About 40 percent of its chapters have separate honors programs. At those colleges, like American Honors, top students take demanding courses and are awarded an associate degree with honors. What distinguishes American Honors is its effort to build a collaborative curriculum among participating colleges and develop a series of agreed-upon learning outcomes. The outcomes will be used to persuade four-year colleges not only to accept the students, but the community college credits they have earned as well.
Colleges involved in American Honors must sign a 10-year participation agreement, Finegold said. That will allow the program to ramp up, expand to other colleges, measure results and build sustainability, Finegold said.
“We want to let students know that we’ll be there for the long haul,” he said.
The program is highly selective. Of the 232 students who applied last year, 48 were selected. This fall, CCS expects to admit about 160 students from an applicant pool of more than 600. The college enrolls more than 17,000 students.
Though there are some valedictorians and salutorians, most of the students rank in the top third of their high schools classes.
“Some of the students are diamonds in the rough,” Avery said. “We have students who are much more talented than their GPA suggests. They just need some more polish before applying to a Stanford or a Cornell.”
American Honors recruits the students based on their high school grades, Advanced Placement and SAT scores, extracurricular activities and other accomplishments. The program employs web-based marketing, direct mail and telephone solicitations to identify students from a broad geographical base that includes Washington, California, Utah, Montana and other states.
Promotional materials say that American Honors seeks “high achieving, highly motivated students who aspire to earn a bachelor’s degree from a top institution, but want to pay less for the first two years.”

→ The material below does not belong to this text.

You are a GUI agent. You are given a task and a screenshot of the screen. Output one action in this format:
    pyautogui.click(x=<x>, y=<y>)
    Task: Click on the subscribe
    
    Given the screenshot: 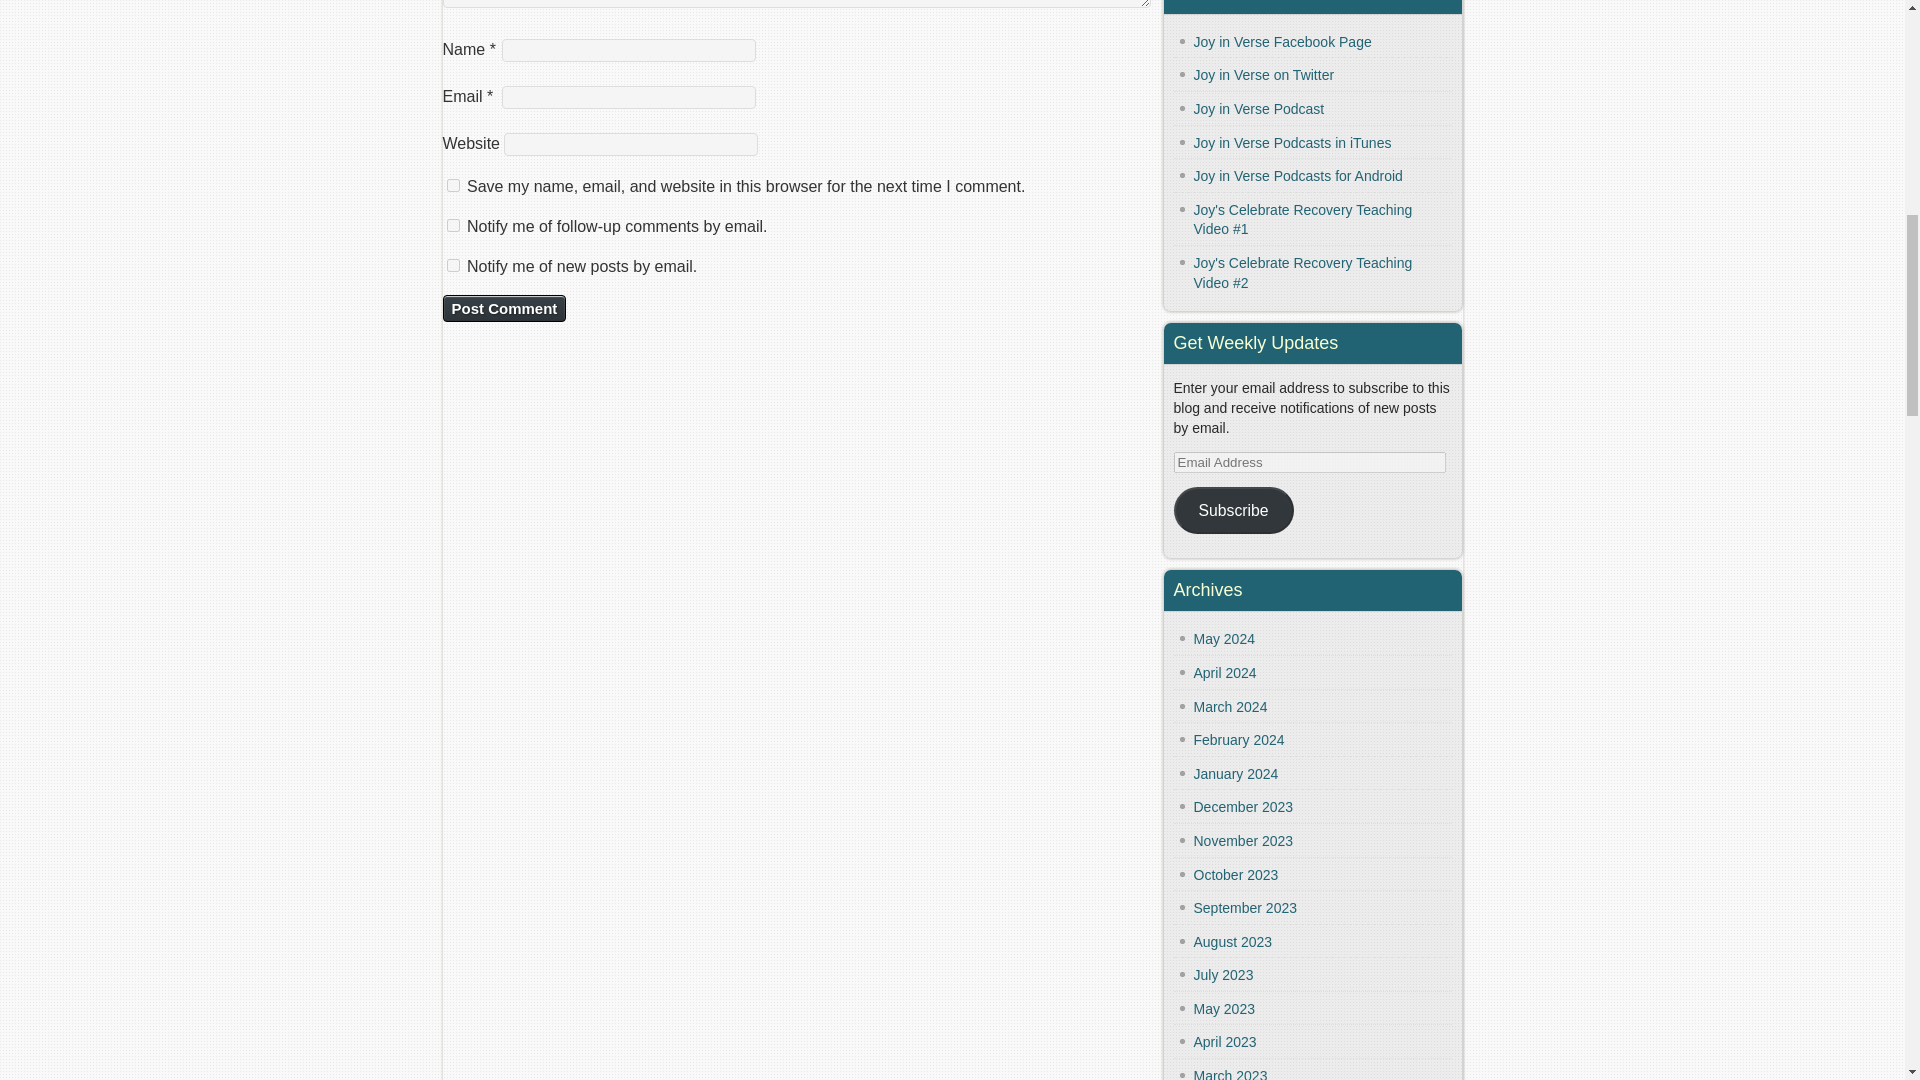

College officials hope that American Honors will have a spillover effect, improving the college as a whole. Avery said it’s already happening.
“We’ve had some math teachers who have been teaching developmental math arguing now with one another about which book to use to teach honors calculus,” she said. “It’s energized a lot of people.”
Finegold predicts the program will burnish the reputation of community colleges as a whole.
“The upside of this, as we scale it up, is that we can elevate the reputation of community colleges and let people know there are large cohorts of talented students there,” he said.